The film mourns the loss of innocence, not just the loss of childhood and family, but also the loss of an innocence of perception. The defining tension of the childhood scenes (most of the film’s lengthy middle section) is Jack’s resistance to his father’s lessons. He doesn’t blindly accept all the “Shit My Dad Says” and turns initially to God for wisdom: “I want to know what you are… I want to see what you see.” Not the way father (with a little f, although he acts like he’s a big F) sees. If adult Jack is still disillusioned, perhaps it’s because these requests were never fulfilled, at least not to his satisfaction. How? Why? The very need to ask is the inevitable burden of acquired language. As Kaspar Hauser said, “It seems to me that my coming into this world was a terrible fall” or, perhaps more relevant here, “Mother, I am so far away from everything.”

Though cosmic in scope, Jack’s reminiscence in “The Tree Of Life” is narrowly focused. To the best of my recollection, there are no traditional pop culture markers, no signs of film, television, or radio, as we would expect in a more nostalgic reverie. Everything is centered around the family and particularly the home, a theme most vividly manifested in a shot of the house high on a hill (a hill we have not, I believe, seen before), an ocean of clouds wafting above, as if it was the only house in the universe. As well it might be.
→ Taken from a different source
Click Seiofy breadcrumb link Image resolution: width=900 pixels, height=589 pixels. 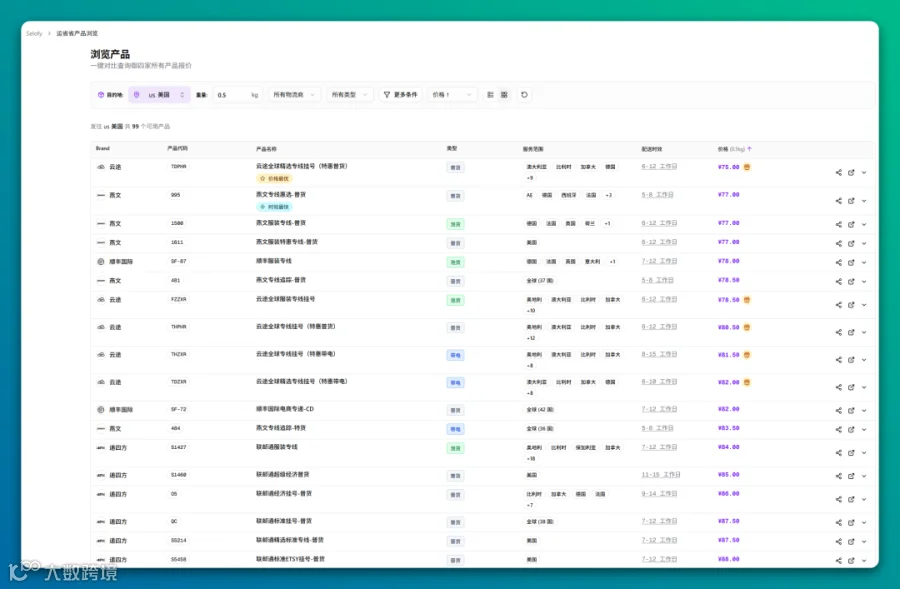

Jack’s lonelyache, whether embodied by Sean Penn’s trademarked grief-face or Hunter McCracken’s stolid rebel, is fueled by desire: for God, for meaning, for his lost brother, for rapprochement with his father and, above all, for his mother. Chastain, so often limned in the light of a sunset, is the archetypal figure of a pure, perfect mother, young and beautiful and all-forgiving. She is a precious memory, no doubt inaccurate, jealously guarded by Jack (at all ages) against any erasure or deformation. Yet she is still elusive, always there but just out of reach, often receding from the camera with a laugh and a billowing dress. I have seen these same images in my dreams many times, and it is startling to see them created by someone else. “Tree of Life” evokes the defining presence and absence of mother more vividly than any other film I know.
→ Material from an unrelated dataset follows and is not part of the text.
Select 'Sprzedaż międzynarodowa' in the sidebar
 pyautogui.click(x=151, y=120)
Noël Carroll once described the sights and events in Malick’s films as “too much there,” a reference to a sense of immediacy and force that goes beyond language, narrative and psychology, the unmediated and inherently alien experience they provide. I would describe the pictures and moments in “The Tree Of Life” as being “too much now.” The elemental raw-scrape of the photography and the film’s unique editing style present each image as fresh and as monumentally important as any other: the Horsehead nebula, a lace curtain, an eclipse, a nightlight, the cosmic and the domestic woven together. We are always at the center of our universe and even though each cut in the film can span millions of years or a fraction of a second, everything we see and hear is always now, always everything.